• **What is expected**
Taking the line with "benetton (188, 1715)" as the first and the line with "subdued (188, 2342)" as the last, set down exactly every line in that range from the entries below, and no more.

-- Source data follows --

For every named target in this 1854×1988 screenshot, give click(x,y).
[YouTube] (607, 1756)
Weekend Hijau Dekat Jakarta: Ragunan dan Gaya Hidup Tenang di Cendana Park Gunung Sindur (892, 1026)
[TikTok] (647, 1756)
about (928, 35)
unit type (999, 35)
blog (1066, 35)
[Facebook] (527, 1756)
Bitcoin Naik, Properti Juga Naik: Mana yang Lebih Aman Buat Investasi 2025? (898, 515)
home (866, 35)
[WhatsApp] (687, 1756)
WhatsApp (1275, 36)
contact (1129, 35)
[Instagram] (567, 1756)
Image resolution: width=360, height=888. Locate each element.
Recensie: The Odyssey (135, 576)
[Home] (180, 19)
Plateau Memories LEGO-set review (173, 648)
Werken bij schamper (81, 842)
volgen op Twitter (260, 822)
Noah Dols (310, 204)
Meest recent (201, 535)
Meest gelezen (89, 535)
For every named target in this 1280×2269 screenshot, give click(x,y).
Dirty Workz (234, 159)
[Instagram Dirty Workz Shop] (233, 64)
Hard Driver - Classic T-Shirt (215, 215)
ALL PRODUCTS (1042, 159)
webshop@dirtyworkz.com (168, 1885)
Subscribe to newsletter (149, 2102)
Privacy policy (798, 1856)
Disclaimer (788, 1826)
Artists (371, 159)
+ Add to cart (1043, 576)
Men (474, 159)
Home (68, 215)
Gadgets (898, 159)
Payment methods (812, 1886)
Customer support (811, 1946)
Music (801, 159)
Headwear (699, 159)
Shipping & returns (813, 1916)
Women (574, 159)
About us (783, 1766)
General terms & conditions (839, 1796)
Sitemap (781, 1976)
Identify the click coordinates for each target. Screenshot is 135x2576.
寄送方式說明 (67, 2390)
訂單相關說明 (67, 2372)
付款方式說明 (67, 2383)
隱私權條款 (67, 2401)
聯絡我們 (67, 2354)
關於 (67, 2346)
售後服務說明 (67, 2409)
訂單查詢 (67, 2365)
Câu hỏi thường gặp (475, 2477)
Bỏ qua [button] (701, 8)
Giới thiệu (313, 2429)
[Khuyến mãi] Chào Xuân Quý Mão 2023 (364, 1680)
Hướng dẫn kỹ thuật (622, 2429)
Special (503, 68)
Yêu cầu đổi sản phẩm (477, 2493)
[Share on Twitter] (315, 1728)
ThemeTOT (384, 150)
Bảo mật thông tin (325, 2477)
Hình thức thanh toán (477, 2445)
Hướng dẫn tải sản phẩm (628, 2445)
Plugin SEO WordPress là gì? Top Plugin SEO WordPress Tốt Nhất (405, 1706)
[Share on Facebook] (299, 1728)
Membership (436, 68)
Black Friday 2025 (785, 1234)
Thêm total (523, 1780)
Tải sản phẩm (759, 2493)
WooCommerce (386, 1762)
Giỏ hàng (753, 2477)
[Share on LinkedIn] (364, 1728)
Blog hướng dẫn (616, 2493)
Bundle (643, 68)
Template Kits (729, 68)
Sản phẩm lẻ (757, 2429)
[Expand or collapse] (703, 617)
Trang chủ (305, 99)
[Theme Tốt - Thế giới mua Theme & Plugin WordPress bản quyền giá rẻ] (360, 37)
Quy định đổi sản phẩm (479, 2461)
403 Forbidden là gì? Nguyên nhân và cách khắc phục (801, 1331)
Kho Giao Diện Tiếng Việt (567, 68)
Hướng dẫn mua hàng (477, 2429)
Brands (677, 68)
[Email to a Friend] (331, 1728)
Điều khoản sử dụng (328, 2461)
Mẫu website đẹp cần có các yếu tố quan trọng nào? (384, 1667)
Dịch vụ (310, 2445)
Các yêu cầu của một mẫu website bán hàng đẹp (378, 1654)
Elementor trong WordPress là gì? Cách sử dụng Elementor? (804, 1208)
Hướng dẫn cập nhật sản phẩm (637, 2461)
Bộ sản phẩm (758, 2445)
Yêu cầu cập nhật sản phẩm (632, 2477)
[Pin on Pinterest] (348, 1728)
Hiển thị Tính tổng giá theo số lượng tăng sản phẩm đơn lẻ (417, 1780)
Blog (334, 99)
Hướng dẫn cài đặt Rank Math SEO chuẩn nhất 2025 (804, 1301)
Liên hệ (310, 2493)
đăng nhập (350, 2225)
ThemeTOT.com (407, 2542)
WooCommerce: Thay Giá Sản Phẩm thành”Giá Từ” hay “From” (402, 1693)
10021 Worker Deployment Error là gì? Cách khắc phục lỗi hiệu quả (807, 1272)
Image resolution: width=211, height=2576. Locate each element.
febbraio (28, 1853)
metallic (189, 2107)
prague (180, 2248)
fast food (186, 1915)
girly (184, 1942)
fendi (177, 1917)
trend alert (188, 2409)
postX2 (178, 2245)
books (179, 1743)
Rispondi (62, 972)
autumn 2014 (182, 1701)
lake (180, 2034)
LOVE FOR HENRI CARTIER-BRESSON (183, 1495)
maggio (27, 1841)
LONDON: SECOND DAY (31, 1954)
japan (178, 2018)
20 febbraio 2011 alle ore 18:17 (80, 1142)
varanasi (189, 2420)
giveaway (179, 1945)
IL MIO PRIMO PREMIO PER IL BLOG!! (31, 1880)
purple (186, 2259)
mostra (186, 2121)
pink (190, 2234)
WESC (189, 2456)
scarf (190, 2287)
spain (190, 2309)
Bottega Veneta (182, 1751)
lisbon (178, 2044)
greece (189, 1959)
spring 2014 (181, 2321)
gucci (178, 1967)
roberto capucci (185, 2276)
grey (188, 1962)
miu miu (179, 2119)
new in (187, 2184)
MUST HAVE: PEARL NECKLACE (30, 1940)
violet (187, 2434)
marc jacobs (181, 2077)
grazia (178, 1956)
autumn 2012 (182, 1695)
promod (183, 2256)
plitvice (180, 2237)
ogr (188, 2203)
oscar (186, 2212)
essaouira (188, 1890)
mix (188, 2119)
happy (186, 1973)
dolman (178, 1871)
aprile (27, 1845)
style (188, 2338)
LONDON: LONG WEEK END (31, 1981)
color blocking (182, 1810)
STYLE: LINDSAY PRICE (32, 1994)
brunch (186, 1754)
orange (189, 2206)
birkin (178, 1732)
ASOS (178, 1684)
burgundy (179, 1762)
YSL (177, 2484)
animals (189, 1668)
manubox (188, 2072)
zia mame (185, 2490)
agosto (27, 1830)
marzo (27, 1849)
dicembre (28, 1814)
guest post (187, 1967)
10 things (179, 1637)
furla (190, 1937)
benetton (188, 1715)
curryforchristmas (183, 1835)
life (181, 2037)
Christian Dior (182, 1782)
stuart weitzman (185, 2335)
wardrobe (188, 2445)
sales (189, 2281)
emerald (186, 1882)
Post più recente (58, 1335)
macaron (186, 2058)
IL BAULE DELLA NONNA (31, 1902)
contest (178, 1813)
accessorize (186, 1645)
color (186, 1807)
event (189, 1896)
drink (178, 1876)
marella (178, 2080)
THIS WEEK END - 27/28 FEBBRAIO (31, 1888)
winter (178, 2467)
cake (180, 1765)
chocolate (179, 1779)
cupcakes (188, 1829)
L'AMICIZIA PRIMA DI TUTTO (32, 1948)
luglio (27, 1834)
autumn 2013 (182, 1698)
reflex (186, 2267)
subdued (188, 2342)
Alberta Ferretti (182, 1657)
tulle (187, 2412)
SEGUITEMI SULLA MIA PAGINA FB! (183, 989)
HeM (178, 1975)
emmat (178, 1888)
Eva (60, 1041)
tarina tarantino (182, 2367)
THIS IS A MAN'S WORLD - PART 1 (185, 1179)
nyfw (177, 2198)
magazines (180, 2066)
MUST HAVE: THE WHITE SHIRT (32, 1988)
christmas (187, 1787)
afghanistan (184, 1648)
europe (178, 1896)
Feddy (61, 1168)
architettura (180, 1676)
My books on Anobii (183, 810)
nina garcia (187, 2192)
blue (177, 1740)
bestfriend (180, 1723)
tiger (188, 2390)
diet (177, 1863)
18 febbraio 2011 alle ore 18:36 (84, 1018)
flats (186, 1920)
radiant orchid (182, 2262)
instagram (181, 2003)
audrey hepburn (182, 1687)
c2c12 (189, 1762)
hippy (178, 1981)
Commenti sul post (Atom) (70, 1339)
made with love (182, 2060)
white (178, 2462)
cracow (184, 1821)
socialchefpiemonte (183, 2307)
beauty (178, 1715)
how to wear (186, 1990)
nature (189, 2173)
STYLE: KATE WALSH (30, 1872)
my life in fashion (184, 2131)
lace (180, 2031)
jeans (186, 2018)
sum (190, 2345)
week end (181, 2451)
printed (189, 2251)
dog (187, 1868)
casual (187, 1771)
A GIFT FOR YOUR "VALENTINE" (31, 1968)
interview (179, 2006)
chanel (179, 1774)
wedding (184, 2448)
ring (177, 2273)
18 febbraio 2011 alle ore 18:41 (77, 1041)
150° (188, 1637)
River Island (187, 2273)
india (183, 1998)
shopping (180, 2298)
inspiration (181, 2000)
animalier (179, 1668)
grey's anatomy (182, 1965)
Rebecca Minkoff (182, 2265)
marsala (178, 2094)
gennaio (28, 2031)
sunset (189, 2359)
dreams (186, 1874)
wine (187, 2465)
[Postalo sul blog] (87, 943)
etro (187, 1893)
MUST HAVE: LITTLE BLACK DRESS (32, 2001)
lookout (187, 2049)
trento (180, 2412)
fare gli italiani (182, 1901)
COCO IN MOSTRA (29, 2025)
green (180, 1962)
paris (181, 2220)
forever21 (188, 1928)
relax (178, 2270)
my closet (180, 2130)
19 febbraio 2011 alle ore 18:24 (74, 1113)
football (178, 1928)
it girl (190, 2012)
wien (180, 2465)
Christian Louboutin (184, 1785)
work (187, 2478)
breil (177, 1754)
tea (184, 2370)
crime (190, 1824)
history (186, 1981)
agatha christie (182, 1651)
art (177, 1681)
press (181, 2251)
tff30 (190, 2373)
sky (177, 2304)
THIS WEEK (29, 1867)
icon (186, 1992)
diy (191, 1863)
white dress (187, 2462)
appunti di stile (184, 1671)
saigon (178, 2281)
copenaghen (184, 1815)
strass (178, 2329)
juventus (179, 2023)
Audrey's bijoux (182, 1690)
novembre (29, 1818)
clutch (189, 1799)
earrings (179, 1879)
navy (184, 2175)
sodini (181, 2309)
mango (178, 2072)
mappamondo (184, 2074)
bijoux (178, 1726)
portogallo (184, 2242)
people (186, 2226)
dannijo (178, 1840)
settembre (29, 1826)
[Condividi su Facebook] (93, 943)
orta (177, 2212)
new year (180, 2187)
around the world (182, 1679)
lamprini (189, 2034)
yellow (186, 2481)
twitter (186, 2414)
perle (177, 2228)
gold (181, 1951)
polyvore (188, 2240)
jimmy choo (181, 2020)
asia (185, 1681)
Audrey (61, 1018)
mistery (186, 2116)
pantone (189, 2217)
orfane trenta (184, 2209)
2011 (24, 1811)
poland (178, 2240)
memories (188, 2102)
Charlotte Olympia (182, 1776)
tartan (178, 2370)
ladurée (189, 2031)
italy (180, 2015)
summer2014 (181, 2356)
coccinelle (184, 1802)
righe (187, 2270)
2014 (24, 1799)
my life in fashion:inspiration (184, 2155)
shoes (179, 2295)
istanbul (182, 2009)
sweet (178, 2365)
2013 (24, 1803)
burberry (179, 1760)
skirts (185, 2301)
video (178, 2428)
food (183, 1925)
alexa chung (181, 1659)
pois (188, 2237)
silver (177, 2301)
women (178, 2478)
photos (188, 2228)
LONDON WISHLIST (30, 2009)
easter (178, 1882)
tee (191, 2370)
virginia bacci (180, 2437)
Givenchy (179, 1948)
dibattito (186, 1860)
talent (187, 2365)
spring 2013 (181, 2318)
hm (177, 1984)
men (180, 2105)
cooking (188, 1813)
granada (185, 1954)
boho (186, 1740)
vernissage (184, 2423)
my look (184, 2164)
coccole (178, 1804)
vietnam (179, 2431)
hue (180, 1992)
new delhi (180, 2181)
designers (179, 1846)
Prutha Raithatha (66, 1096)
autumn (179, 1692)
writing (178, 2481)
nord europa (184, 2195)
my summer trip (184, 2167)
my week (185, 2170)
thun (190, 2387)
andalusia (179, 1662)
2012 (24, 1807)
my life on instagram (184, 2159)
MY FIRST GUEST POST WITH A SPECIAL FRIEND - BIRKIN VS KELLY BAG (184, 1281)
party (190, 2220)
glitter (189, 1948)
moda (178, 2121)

-- Source data concluded --

• **Task result**
benetton (188, 1715)
curryforchristmas (183, 1835)
life (181, 2037)
Christian Dior (182, 1782)
stuart weitzman (185, 2335)
wardrobe (188, 2445)
sales (189, 2281)
emerald (186, 1882)
Post più recente (58, 1335)
macaron (186, 2058)
IL BAULE DELLA NONNA (31, 1902)
contest (178, 1813)
accessorize (186, 1645)
color (186, 1807)
event (189, 1896)
drink (178, 1876)
marella (178, 2080)
THIS WEEK END - 27/28 FEBBRAIO (31, 1888)
winter (178, 2467)
cake (180, 1765)
chocolate (179, 1779)
cupcakes (188, 1829)
L'AMICIZIA PRIMA DI TUTTO (32, 1948)
luglio (27, 1834)
autumn 2013 (182, 1698)
reflex (186, 2267)
subdued (188, 2342)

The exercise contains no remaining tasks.